Telemetry

Telemetry Overview

We collect telemetry data (see docs) for the Meltano CLI, UI, website, MeltanoHub, Newsletter, etc. in order to understand usage patterns. This is primarily done by Snowplow but some events are still tracked by pre-2.0 Meltano versions via Google Analytics. All Telemetry data has limitations at it’s core because it’s easy to disable tracking through the application using the send_anonymous_usage_stats setting or by using other tracker blocking software or by simply running the application without an internet connection.

Data Collection Platforms

Snowplow

Snowplow is an open source event data collection platform that we use for collecting telemetry data. Our Snowplow instance is hosted by SnowcatCloud, see the Squared Snowplow README for more details on how the data is received and loaded into Snowflake via Snowpipes.

Google Analytics (GA)

GA is the legacy event aggregator that we used for telemetry prior to Snowplow. Our implementation has some known flaws including the use of a user_id that is commonly short lived in a Meltano project. This means that some projects look like a new user on every instantiation. Due to this we choose to retrieve the raw events from GA and use project_id as the unique identifier for a Meltano project. This is currently done by pulling the GA data, using Meltano in the squared repo, into Snowflake and analyzing it there.

Philosophy of Telemetry

The goal of telemetry is three-fold:

  1. Inform our team.
    • We gather data which can be used to improve the Meltano product. This includes gathering insights on which Meltano features are used and how pervasively, which work well, and which are not working well.
  2. Inform our community.
    • We gather data which can help guide other Meltano users. For instance, when one specific plugin is being used successfully by thousands of distinct users every day, we want to reflect that success in plugin metadata on the Hub so others can be encouraged to try out the same plugin, with confidence that thousands of others have deployed it successfully.
    • Conversely, if a plugin breaks, or for any reason stops working for 99% of our users, we can put a warning that guides the community away from using the broken version of the plugin. We can also channel our resources, both internally and from the broader community, to help plugin maintainers resolve those issues when they arise.
  3. Find and fix problems faster.
    • Our Meltano culture highly values automated tests and automated validation. Nevertheless, bugs and regressions do happen. Telemetry helps us identify bugs in our code (and also in 3rd party plugins!) so that we can respond effectively and in a timely fashion to any issues affecting our community of users.
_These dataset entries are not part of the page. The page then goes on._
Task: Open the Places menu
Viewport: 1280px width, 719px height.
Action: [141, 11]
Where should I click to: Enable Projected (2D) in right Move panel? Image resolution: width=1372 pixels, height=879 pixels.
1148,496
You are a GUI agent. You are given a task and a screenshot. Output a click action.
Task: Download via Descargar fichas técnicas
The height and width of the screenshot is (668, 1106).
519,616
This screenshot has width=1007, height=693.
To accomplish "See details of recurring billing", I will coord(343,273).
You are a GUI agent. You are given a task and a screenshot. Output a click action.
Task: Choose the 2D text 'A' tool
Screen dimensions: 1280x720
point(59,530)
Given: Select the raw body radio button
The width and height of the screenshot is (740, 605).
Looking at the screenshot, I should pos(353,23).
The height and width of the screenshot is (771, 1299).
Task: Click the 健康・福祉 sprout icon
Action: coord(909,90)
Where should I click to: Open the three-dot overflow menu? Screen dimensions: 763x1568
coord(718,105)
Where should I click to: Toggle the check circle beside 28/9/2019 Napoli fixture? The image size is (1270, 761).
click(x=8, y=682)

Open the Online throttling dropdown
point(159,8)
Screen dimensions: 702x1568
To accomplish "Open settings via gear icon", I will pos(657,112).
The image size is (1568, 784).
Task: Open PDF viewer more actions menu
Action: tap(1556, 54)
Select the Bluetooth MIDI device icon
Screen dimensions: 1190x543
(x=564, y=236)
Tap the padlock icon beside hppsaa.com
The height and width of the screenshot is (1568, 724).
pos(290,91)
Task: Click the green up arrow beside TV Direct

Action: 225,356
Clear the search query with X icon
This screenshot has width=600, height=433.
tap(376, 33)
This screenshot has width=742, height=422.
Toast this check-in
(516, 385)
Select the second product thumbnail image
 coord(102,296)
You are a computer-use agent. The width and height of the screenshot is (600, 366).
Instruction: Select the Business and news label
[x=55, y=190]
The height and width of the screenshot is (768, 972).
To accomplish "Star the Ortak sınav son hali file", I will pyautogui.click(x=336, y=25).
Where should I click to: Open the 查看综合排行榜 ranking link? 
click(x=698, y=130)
Telemetry is for product improvement, not monetization

We will never monetize your telemetry data. This means we will never sell your data or trade your data, nor will we mine your data with the goal of monetizing insights.

The only approved use of Meltano telemetry is to improve the Meltano experience for users of Meltano.

Telemetry and Privacy

As a company principal, Meltano will make every reasonable attempt to not record any data which could lead to damages or which could compromise sensitive information if leaked.

Dev standards

This section should be used by developers to guide in telemetry development.

Logging both start and completion for long-running events

Long-running processes should have both a started and completed event log. This is to ensure we detect failures when the running Meltano process (or container) may be killed before getting a chance to send a “failed” or “aborted” message at completion time.

The completed version of an event log should be identical to its corresponding started event, with the inclusion of the final ending state data.

Unless otherwise approved or required, we do not emit “heartbeat” events. A starting event and completion event is sufficient to achieve our goals.

One-way hashing

Anonymization is performed via one-way hash algorithms. We default to MD5 because it generates shorter digests. We may also use SHA256 for any aspects we believe should receive a more robust hashing treatment, or for any aspects which have higher likelihood of hash collision when using MD5.